Il Regolamento generale sulla protezione dei dati (GDPR) è un regolamento europeo che disciplina il modo in cui le aziende e le altre organizzazioni trattano i dati personali.
Il regolamento si compone di 99 articoli e istituisce alcune novità come il diritto all’oblio (gli utenti possono chiedere di rimuovere informazioni a proprio riguardo), la «portabilità» dei dati (si possono scaricare e trasferire dati da una piattaforma all’altra, senza vincolarsi a un certo account) e l’obbligo di notifica in caso di data breach (le aziende, se subiscono fughe di informazioni sensibili, devono comunicarlo entro 72 ore).
I destinatari sono i «titolari del trattamento», ossia chi gestisce le informazioni: privati e, soprattutto, aziende.
Se si viola il regolamento, scattano delle sanzioni. Salate. A seconda della gravità dell’infrazione, le multe sono divise in due scaglioni: fino a un massimo di 10 milioni di euro o, per le imprese, il 2% del fatturato (se superiore); oppure fino a un massimo di 20 milioni o il 4% del turnover, sempre per le aziende e sempre in rapporto al giro d’affari. Per farsi un’idea, il Garante alla privacy è riuscito a incassare nel 2015 poco più di 3,3 milioni di sanzioni.

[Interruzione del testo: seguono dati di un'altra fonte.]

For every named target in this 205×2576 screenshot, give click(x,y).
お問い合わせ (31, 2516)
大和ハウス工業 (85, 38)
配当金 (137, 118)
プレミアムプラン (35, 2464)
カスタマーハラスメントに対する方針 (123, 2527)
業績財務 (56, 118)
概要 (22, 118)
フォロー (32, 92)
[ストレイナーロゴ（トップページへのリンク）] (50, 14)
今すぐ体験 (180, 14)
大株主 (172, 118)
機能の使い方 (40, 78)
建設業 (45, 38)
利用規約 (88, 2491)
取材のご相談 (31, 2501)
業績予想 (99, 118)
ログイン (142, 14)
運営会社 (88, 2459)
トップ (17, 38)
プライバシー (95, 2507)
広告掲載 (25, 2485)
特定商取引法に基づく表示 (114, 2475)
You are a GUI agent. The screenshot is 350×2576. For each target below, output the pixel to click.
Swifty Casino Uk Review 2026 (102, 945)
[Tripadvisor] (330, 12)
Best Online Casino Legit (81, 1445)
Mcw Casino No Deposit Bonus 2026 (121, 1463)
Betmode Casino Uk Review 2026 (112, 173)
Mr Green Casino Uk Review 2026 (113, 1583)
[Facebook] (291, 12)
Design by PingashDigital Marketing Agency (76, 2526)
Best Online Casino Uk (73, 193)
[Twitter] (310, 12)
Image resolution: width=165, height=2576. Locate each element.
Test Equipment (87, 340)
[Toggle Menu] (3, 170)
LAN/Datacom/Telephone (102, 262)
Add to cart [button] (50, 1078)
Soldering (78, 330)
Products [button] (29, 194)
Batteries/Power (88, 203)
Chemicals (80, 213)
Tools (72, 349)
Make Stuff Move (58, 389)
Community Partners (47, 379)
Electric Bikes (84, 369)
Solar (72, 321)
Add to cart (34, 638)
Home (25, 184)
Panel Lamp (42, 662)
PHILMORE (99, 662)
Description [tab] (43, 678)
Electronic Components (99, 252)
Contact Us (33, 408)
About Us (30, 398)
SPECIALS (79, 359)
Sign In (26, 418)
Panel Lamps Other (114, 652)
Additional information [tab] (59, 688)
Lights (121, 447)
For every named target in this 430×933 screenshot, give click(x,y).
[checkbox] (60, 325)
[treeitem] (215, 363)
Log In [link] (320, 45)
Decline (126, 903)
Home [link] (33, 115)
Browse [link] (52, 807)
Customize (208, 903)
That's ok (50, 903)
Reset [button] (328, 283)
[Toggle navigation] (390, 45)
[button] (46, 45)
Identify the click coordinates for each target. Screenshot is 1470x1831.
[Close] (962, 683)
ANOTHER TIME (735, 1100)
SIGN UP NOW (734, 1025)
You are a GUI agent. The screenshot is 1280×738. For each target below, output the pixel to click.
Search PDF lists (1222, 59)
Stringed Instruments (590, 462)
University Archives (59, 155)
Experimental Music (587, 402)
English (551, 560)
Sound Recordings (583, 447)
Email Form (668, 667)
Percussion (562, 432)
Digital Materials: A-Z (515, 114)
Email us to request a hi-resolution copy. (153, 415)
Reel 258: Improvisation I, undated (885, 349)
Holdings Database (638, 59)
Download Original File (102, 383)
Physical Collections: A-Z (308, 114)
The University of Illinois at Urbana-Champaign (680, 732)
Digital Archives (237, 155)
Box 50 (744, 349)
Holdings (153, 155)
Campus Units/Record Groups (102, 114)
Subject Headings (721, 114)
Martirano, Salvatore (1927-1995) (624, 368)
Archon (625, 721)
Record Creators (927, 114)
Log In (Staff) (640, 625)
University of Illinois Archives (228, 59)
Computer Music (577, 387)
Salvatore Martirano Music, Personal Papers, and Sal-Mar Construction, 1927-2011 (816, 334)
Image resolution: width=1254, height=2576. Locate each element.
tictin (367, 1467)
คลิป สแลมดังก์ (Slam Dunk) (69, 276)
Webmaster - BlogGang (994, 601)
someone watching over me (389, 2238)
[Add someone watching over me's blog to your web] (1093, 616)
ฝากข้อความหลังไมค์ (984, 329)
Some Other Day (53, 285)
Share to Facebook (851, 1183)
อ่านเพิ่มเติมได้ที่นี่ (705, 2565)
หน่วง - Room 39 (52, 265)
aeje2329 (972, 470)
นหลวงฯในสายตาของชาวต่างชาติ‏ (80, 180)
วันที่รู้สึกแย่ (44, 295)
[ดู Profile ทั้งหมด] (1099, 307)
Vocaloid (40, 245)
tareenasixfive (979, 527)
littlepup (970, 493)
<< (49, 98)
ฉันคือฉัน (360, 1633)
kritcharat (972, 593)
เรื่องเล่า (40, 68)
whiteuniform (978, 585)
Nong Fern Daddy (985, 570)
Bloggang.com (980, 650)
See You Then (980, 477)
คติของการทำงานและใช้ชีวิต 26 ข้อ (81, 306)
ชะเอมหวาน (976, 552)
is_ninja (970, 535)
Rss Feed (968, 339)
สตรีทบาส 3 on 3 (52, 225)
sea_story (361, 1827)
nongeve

La multa più “leggera” (10 milioni o 2% turnover) viene inflitta per la trasgressione di principi come la privacy by design (mancata protezione dei dati fin dalla progettazione) o la carenza di misure adatte a garantire un buon standard di sicurezza. Quella più pesante (20 milioni o 4% del turnover) arriva in caso di violazione dei principi fondamentali, come la negazione del diritto all’oblio o l’opacità nella richiesta di consenso dei dati.